Wednesday, February 02, 2011

The Garden Tent


We started our new garden experiment in earnest last March, which is a forgiving time for gardening around here. Things sprout and grow in the Spring without much effort so there was always something interesting to be doing out there with the planning and the planting and the pruning and the weeding and the raking. And it only got better as we got closer to summer with all those things to do as well as harvesting, insect watching, pest control and, as our winter rains began to subside, the favorite preschool gardening activity of all, watering.


I'd always sort of wondered about what we would find to do out there in the dead of winter, however, and indeed the pickings were sparse. We've kept relatively busy with things like tending our worm bin, spreading pine shavings on our pathways to keep them from getting too muddy, and removing dead plants, but winter really isn't a time for gardening. Of course, our rain barrel has remained full to the brim, but since the garden was already pretty mucky, we've discouraged the kids from turning it into a big mud pit, which they would gladly have done, and which it was prior to us salvaging it as a garden.
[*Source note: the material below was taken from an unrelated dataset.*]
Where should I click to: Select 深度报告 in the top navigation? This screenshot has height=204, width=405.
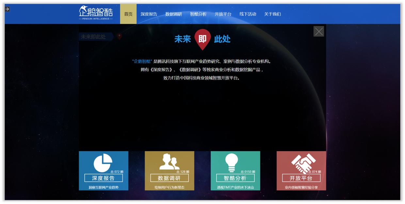[x=149, y=14]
Then one day as I was patrolling the internet, looking for winter gardening ideas, I came across plans for a PVC garden hoop house. The idea bounced around the school for awhile, occupying that dream-for-the-future space for several months, until finally I asked Benjamin's dad Andrew if he'd be willing to take it on. He said it looked like a fun project. I was going to write that I asked Andrew to "take the lead," but this turned out to be something he did almost entirely on his own, including a Sunday when I was supposed to meet him at the school, spaced it (due to being in the throes of my family moving to a new home), only to have him cheerfully leap the fence and put up the PVC framework all on his own. I remembered to meet him last weekend to help skin it with plastic.


The idea is pretty simple. We're hoping to raise the temperature in the garden 5-7 degrees, giving us the opportunity, we hope, to do a little growing out there all year round. Not only that, but we'll get to stay a bit dryer during the rainy Seattle winters. The plan is to remove the plastic right around mid-March and restore it again sometime next November.


We feel confident about the pipe structure holding up even under the high winds that sometimes attack this part of town, although we're curious about how the 60 mm. plastic will hold up. We feel pretty good about it, although the clips we used to secure the seams appear to be the weakest link. It's quite possible we'll need to rethink that.


Many of the parents have remarked that it feels a little like walking into a whale, and with the whiteness of the translucent plastic maybe it's Moby Dick, but the kids have so far referred to it as the "garden tent," which in all likelihood will stick. These past couple of days have been cold and sunny. It may be our imaginations, but we think it feels warmer in there. I see a couple new thermometers in our near future.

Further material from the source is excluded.